The accident sucks, but glad you are back at it and ready to get the beast reassembled!   Cant wait to see the first cook you do on it!
Don't forget to do a "burn in" with a good hot fire to get rid of the paint fumes and season the cooker.


----------



## HalfSmoked (May 25, 2018)

ejbd Sorry some how I missed the posting on your accident hope all is well.

Warren


----------



## Evert (May 25, 2018)

Thank you all....im fine!

And here's the endresult of the rebuild....just need to add one more thermometer....ordered 2 but only received one. And i am going to paint the new wheels all black....
This weekend i hooe to get the sealant so i can seal and then season....and then.....finally....i might also check out our local butcher for some fresh ribs.....cant wait hahaha


----------



## Evert (May 25, 2018)

Pretty good improvement compared to hoemi bought it....almost to pretty to get dirty....


----------



## WaterRat (May 25, 2018)

Nice restoration job!

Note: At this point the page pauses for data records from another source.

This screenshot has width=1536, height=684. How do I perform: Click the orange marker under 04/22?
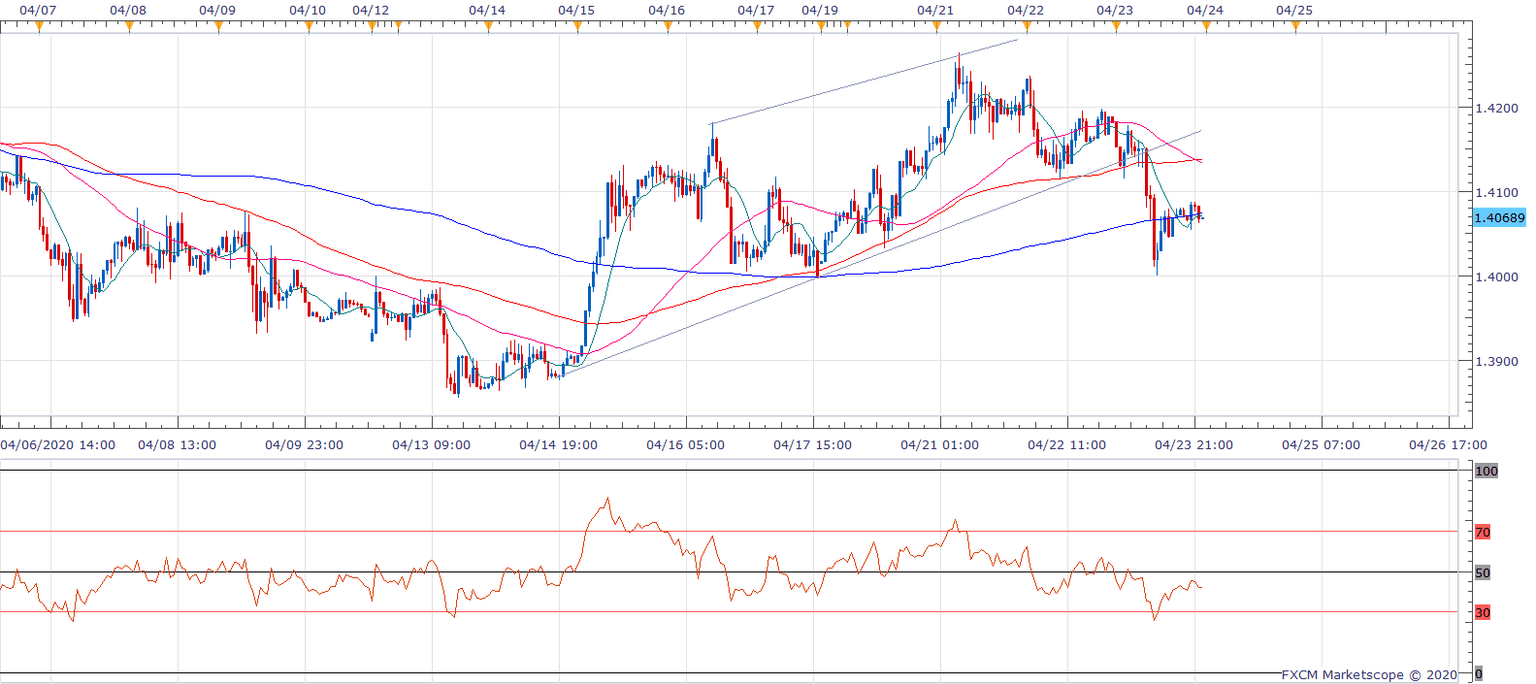tap(1026, 27)
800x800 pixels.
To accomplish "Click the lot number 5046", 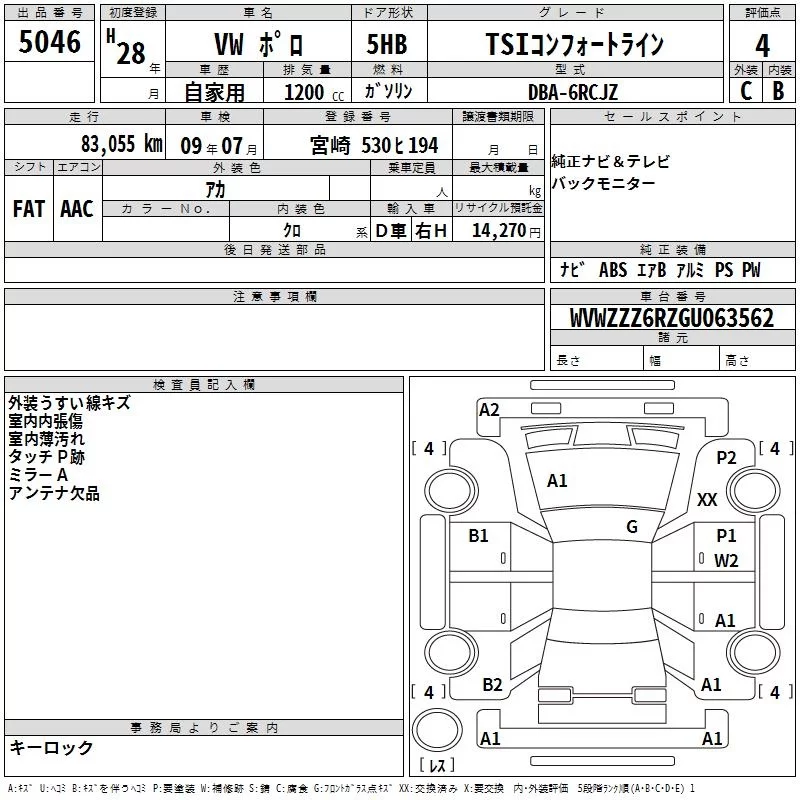I will pyautogui.click(x=49, y=44).
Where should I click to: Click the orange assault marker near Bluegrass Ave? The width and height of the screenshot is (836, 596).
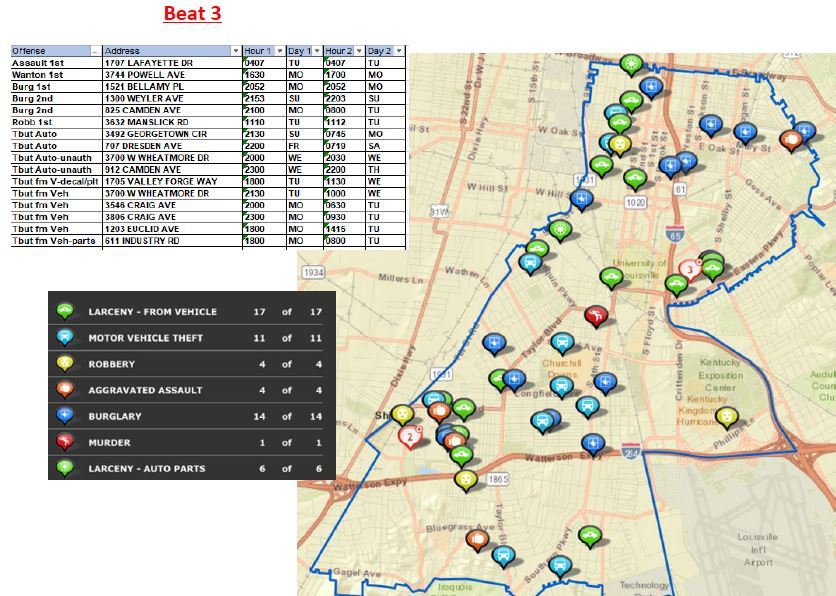478,540
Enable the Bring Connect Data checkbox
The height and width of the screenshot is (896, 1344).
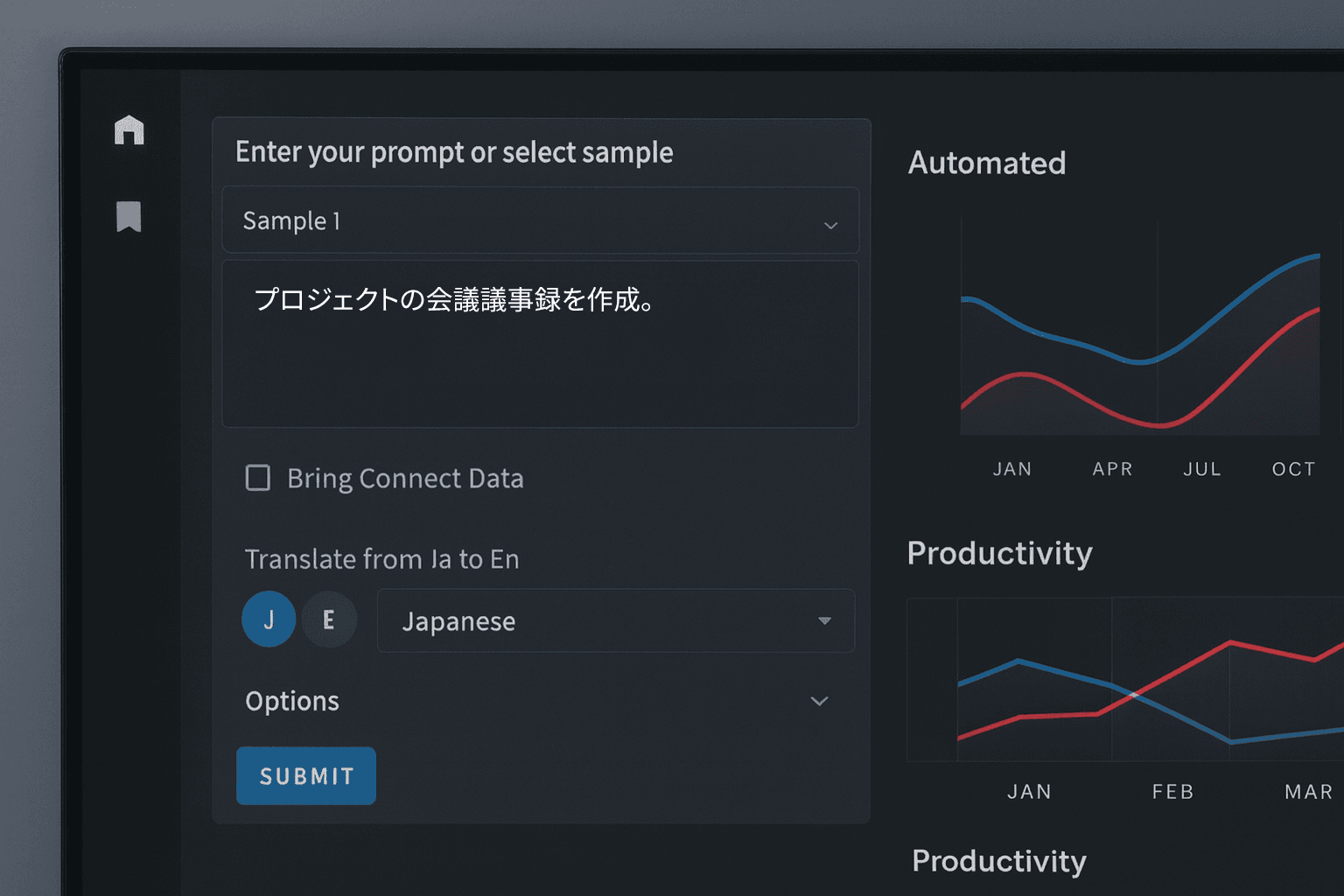click(257, 478)
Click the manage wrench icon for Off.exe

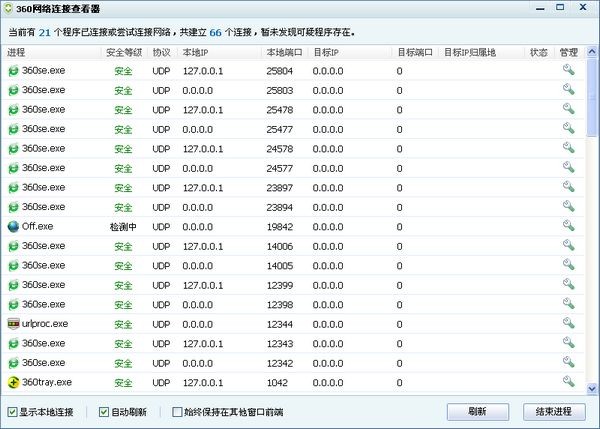click(568, 227)
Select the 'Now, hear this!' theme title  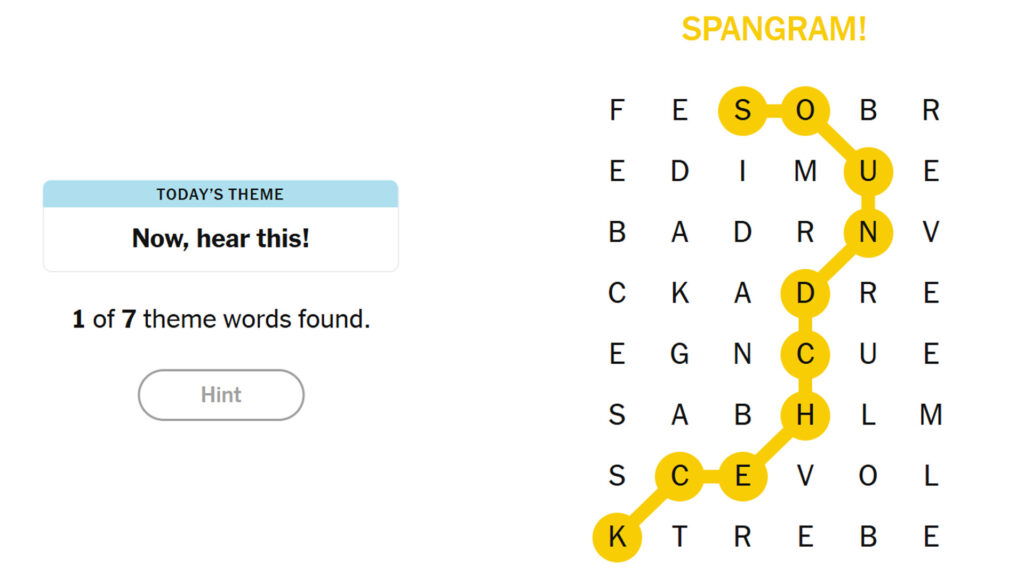click(x=220, y=238)
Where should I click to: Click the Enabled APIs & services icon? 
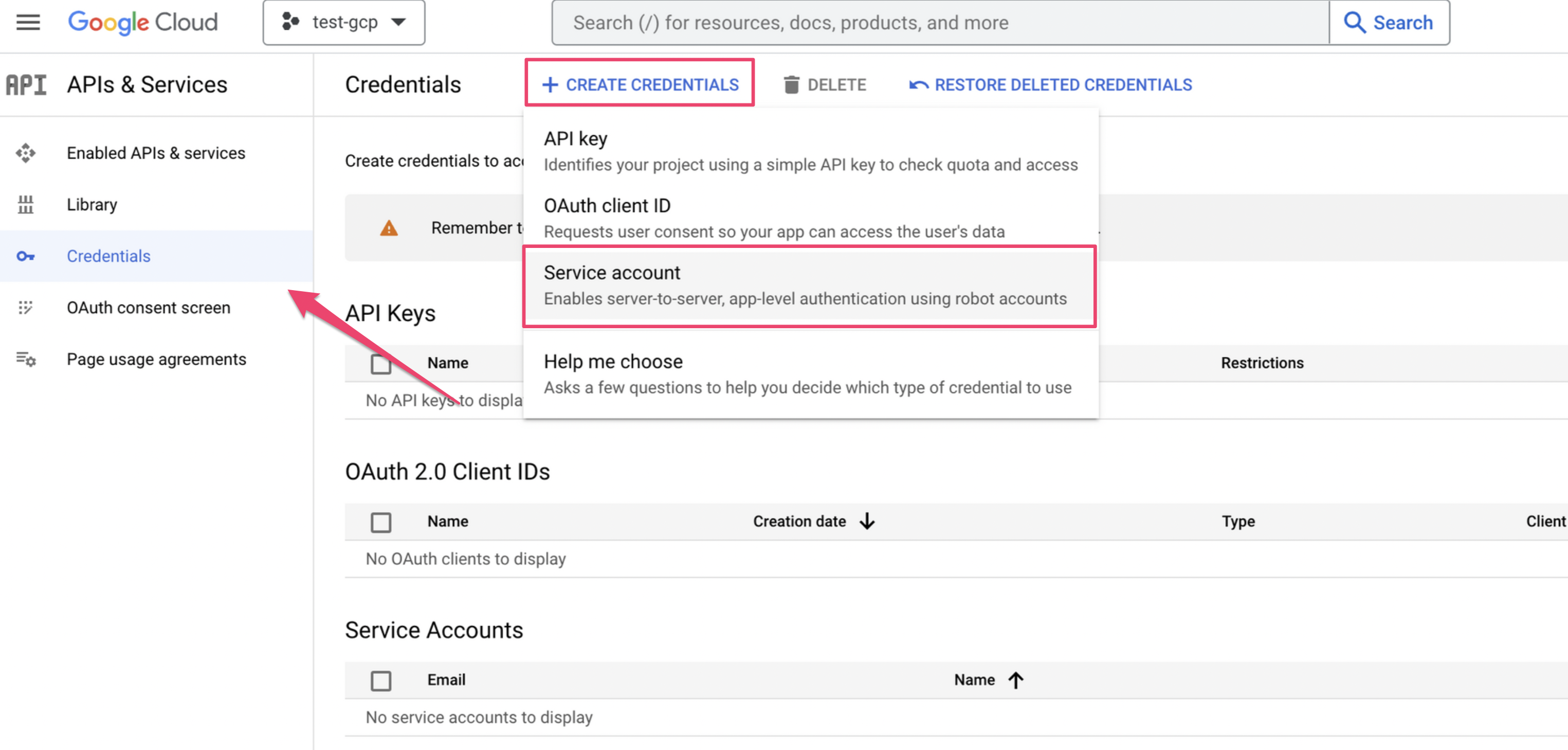point(26,153)
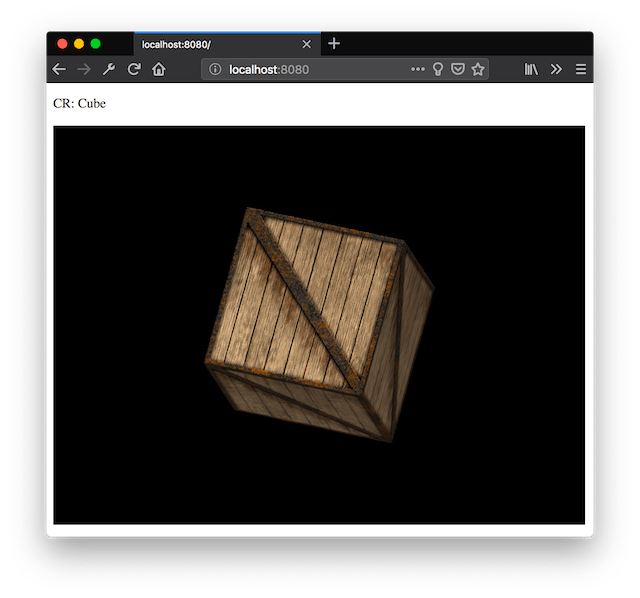
Task: Expand the toolbar overflow chevron
Action: 556,69
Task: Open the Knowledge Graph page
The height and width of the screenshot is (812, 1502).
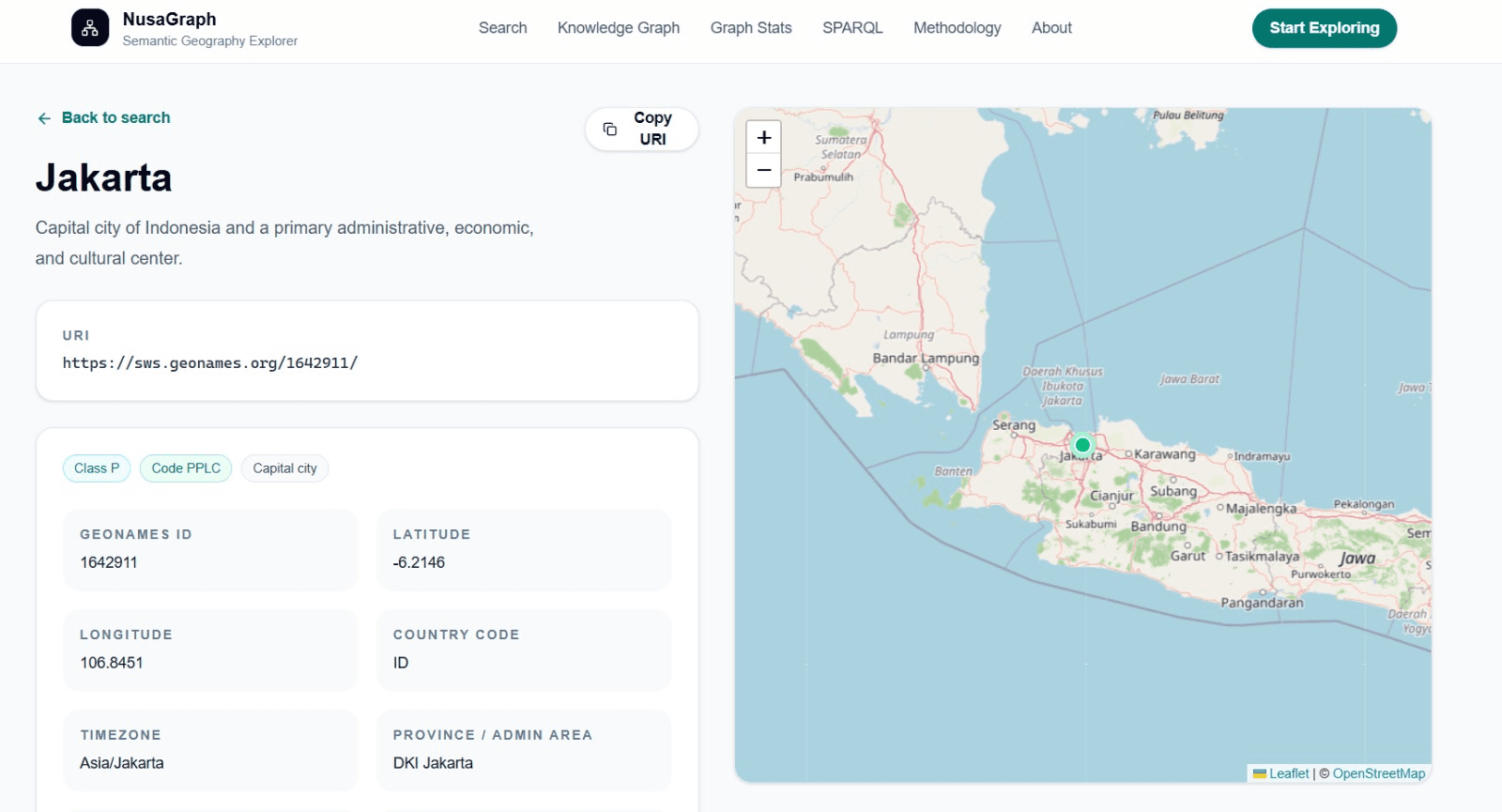Action: [619, 28]
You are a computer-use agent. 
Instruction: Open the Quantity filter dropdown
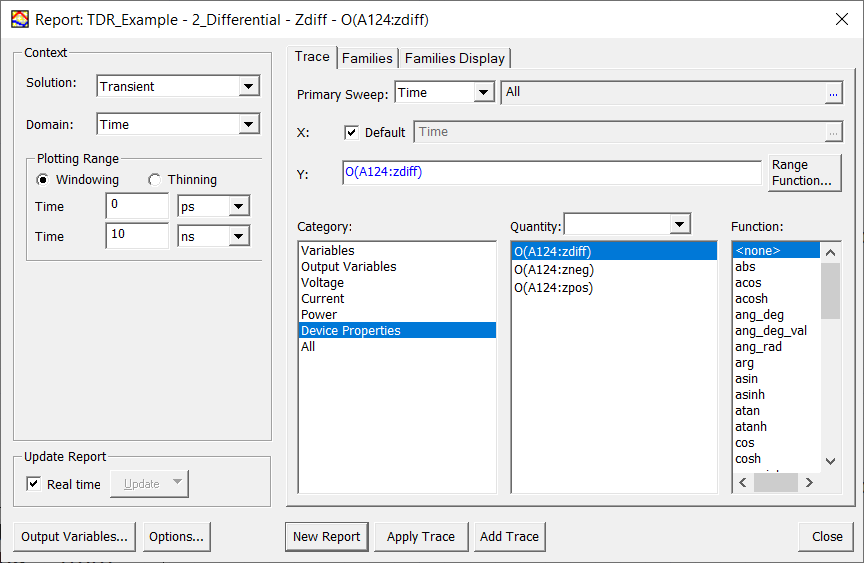pyautogui.click(x=680, y=225)
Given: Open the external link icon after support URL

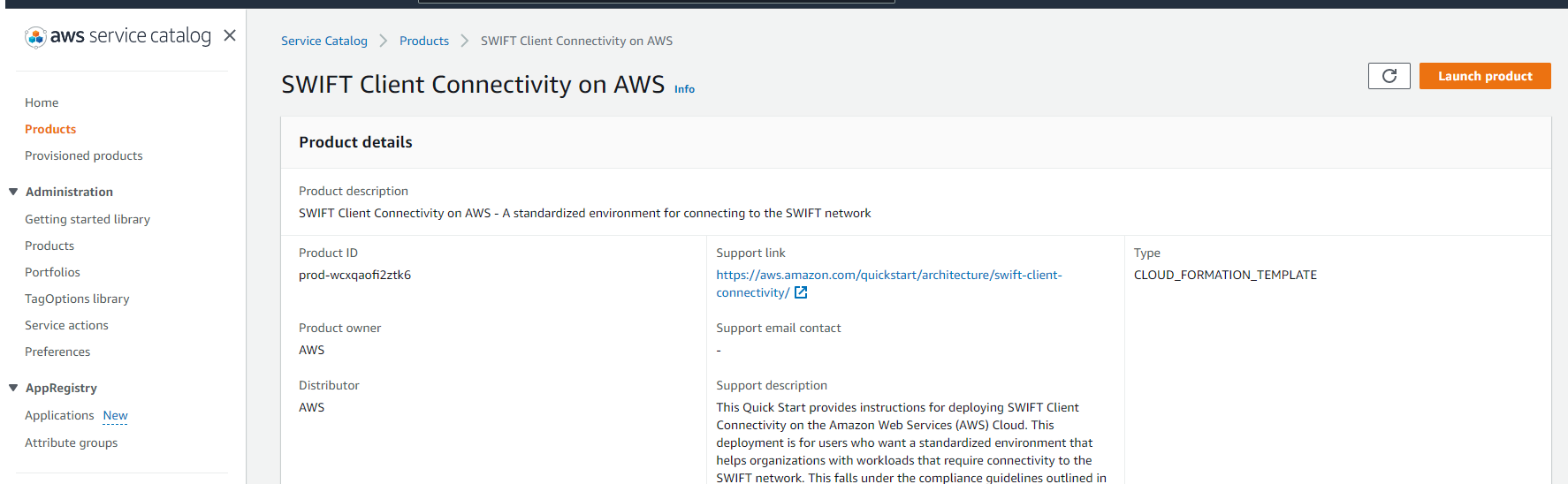Looking at the screenshot, I should (x=801, y=292).
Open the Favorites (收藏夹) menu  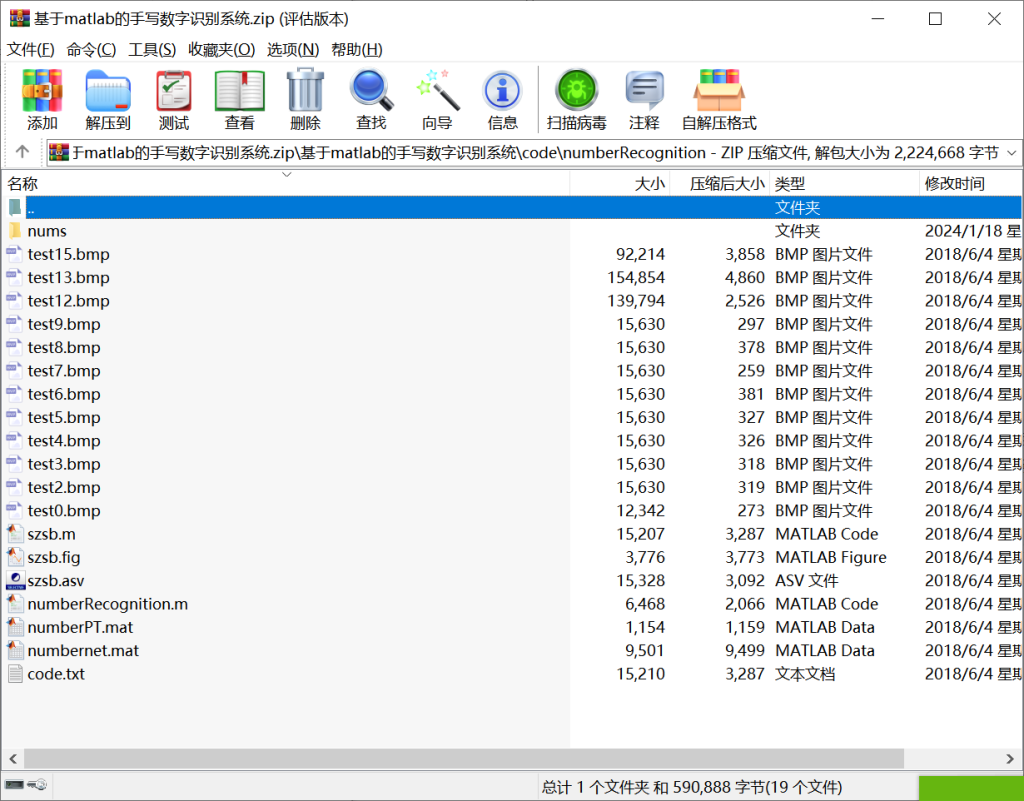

Looks (probably better than) brand new! One thing, don't trust those thermometers, they're notoriously inaccurate, get a digital oven thermometer with a probe you can leave inside the smoker or in the meat, a cheap one under $20 will get you by and there there are also some made for smokers that have both a smoker temp probe and a meat probe in one unit. Happy smoking!


----------



## Evert (May 25, 2018)

Ok thanks for that tip....i figured something like that but I think it does look nice.... so b yes I may add a digital one while cooking. 

One other thing and that's sealing! I see pros and cons for all options  using silicone or using felt or fiber tape.....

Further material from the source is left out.